C’est bien cette christianisation du héros d’epsilon qui va permettre au texte de se diffuser largement dans le monde byzantin pendant tout le Moyen Âge et les Temps Modernes. Elle a donné lieu à maintes adaptations, du VIIIe au XVIIIe siècle, dans les domaines d’expression grec, slave et arabe. Le texte vit ainsi par ses réécritures, qui constituent autant de naissances renouvelées, témoins de l’extraordinaire capacité de la figure d’Alexandre à fournir un modèle aux générations successives.


Du réel à l’imaginaire : la construction d’un espace mythique et d’une figure mythique multiple

Le processus de mythification s’opère ici dans l’apparent paradoxe d’un double mouvement. Celui-ci ancre fortement cette nouvelle réécriture dans son époque, avec les implications sociopolitiques et religieuses que cela suppose. Or, parallèlement, le héros évolue dans le flou d’une temporalité et d’un espace qui deviennent symboliques, dévoués à la capacité de la figure mythique à cristalliser les interrogations humaines.

La recension epsilon est en effet étonnamment pauvre en notations temporelles et spatiales. Les premières concernent la progression de la conquête, mais elles sont extrêmement vagues : ce sont des marques chronologiques relatives, qui situent une action par rapport à l’autre — de type « puis », « ensuite », « quelques jours après », « après la mort de Darius », « au bout de cinquante jours » —, et non dans une temporalité absolue qui aurait recours par exemple aux mois du calendrier, comme c’était le cas dans les recensions précédentes et également chez les historiens [4]. Même la mort d’Alexandre n’est pas datée dans epsilon.

Les mêmes remarques s’imposent en ce qui concerne les lieux. La réduction des indications de lieu est particulièrement sensible, notamment dans la conquête de l’Égypte et la fondation d’Alexandrie, ainsi que dans le récit de la conquête perse, où l’on est surpris de ne voir mentionnée aucune des villes de l’empire achéménide qui figuraient dans les recensions précédentes. De même, la progression de la conquête est marquée par de vagues notations de direction : « vers le nord », « en direction du sud », « vers l’occident » [5]…
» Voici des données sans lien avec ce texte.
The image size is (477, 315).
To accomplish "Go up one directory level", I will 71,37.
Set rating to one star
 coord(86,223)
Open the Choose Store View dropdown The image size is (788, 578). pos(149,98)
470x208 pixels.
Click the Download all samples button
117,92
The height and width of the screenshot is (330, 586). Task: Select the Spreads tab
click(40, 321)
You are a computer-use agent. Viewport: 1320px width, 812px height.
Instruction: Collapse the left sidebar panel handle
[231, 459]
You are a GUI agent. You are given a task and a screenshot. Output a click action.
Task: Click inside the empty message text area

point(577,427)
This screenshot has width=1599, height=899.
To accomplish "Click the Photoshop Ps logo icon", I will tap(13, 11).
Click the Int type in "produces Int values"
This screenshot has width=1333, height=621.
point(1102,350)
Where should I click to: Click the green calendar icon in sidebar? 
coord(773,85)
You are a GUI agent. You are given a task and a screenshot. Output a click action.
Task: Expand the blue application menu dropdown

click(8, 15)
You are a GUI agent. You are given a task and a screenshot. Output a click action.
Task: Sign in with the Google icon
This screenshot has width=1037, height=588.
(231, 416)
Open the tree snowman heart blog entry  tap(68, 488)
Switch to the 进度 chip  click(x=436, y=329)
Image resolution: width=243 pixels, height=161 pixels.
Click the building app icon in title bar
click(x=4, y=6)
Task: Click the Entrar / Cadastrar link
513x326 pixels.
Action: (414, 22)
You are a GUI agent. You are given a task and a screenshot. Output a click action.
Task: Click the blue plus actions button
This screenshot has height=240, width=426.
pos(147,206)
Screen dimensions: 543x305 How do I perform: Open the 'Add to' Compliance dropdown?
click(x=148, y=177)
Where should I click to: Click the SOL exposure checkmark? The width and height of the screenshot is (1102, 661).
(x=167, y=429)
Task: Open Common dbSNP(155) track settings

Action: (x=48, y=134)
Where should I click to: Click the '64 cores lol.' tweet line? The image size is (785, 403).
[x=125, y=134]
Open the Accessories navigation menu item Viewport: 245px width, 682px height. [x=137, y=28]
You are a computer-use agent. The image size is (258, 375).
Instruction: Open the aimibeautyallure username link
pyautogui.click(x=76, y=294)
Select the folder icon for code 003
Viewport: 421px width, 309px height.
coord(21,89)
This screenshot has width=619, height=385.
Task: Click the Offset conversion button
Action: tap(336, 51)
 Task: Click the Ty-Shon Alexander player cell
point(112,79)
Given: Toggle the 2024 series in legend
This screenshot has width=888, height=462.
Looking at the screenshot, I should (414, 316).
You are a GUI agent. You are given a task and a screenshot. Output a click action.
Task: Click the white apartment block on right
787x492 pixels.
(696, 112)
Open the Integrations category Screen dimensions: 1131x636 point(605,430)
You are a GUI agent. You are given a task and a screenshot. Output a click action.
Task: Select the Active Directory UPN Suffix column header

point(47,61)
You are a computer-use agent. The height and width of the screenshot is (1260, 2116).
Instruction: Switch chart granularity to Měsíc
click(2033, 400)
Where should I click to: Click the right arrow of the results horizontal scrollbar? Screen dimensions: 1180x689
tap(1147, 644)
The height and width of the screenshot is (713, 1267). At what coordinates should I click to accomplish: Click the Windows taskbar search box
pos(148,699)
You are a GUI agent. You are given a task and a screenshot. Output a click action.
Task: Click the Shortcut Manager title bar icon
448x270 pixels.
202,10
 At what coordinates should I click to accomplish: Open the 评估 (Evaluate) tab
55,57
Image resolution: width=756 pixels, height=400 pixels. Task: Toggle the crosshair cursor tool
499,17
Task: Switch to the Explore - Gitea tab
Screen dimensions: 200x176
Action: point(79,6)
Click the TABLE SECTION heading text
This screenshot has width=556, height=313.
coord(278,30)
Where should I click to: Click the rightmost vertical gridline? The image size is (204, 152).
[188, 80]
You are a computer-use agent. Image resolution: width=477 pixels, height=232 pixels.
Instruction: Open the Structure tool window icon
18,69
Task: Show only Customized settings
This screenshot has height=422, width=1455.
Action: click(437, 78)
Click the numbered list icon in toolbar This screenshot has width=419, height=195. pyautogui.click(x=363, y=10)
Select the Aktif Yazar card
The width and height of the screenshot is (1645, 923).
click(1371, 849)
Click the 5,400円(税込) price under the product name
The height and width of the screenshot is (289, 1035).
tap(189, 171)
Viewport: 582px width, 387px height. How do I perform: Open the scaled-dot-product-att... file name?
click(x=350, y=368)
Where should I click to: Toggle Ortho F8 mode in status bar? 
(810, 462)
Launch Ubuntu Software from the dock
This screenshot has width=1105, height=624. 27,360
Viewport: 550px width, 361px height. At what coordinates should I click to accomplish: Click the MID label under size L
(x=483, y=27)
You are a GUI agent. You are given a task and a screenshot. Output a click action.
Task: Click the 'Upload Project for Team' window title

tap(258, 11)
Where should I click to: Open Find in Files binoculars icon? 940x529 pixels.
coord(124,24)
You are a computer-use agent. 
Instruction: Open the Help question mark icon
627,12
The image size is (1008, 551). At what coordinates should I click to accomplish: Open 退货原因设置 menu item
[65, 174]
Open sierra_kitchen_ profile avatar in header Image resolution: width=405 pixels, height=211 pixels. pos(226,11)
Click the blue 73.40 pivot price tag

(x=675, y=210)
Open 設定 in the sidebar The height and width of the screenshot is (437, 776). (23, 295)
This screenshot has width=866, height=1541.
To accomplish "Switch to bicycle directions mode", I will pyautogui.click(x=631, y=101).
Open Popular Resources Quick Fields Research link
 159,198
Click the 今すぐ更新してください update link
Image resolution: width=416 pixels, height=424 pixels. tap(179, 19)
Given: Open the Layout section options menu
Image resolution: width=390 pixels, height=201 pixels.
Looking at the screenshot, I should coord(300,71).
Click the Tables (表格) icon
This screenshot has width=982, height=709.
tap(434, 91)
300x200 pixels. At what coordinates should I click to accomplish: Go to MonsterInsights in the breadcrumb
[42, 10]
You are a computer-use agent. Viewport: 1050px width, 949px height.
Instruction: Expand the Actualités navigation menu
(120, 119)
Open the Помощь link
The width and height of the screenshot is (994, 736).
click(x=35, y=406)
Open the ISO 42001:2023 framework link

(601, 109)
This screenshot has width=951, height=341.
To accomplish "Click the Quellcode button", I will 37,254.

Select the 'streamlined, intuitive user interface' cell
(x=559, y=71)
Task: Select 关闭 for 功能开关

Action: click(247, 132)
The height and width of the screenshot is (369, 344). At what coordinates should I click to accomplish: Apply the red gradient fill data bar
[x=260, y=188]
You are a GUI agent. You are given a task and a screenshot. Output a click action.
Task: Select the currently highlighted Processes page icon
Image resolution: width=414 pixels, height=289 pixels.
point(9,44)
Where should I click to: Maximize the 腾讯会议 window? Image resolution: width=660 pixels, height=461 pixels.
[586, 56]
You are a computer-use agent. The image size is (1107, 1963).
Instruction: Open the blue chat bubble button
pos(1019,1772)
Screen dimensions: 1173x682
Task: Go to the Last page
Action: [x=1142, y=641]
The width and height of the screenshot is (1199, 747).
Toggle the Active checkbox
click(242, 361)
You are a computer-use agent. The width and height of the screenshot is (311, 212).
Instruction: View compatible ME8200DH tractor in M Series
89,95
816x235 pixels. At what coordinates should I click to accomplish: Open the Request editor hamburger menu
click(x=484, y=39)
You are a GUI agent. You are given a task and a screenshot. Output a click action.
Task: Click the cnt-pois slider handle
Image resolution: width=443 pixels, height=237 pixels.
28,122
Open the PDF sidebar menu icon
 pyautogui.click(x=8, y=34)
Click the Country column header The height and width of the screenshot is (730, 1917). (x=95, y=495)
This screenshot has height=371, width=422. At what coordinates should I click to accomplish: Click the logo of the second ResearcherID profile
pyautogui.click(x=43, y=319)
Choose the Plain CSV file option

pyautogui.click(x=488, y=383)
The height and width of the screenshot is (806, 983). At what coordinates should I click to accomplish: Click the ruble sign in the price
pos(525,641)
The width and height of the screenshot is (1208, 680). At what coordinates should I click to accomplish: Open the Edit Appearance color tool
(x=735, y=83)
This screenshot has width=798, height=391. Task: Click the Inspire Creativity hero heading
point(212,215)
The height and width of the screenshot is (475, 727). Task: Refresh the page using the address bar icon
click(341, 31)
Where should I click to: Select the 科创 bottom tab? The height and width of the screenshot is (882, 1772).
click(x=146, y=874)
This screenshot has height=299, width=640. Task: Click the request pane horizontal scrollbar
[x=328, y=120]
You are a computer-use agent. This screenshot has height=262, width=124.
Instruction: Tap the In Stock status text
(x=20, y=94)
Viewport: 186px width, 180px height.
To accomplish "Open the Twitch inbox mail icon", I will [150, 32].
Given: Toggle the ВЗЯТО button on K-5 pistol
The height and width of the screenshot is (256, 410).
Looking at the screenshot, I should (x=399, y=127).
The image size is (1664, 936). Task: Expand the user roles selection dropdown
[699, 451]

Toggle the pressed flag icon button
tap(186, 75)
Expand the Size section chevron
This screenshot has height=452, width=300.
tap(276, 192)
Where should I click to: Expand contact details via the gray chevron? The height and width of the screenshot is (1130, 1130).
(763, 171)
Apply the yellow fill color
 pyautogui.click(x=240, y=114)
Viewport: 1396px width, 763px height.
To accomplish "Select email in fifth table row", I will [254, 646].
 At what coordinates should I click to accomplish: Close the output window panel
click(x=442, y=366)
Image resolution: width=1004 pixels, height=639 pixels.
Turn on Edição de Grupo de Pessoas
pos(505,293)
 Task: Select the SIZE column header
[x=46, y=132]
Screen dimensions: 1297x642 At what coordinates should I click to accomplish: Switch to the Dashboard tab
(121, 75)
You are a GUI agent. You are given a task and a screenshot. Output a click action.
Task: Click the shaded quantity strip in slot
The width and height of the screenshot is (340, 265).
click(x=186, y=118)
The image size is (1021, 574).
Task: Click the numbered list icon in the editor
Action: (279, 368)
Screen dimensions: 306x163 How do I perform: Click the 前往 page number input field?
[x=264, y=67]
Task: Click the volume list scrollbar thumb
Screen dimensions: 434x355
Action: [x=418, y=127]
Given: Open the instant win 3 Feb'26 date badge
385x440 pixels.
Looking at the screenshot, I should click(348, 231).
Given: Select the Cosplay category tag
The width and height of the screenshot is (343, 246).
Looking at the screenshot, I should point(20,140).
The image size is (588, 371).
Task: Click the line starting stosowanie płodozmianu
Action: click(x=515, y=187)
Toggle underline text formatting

Il est donc difficile de dresser précisément l’itinéraire du héros. La géographie des conquêtes n’a finalement que peu d’importance ; ce qui compte, c’est leur étendue, leur caractère universel, le fait qu’Alexandre ait véritablement conquis l’oikouménè. Ainsi l’auteur réorganise-t-il l’itinéraire en le dédoublant en deux pôles : les rêves de conquête à l’ouest que certains historiens ont prêtés au Macédonien [6] sont introduits avec la soumission de Rome (13), ici considérablement amplifiée, de manière à rendre le héros maître de la totalité de la terre habitée. Il importe en effet de créer un espace mythique, dans lequel la quête d’Alexandre puisse s’accomplir.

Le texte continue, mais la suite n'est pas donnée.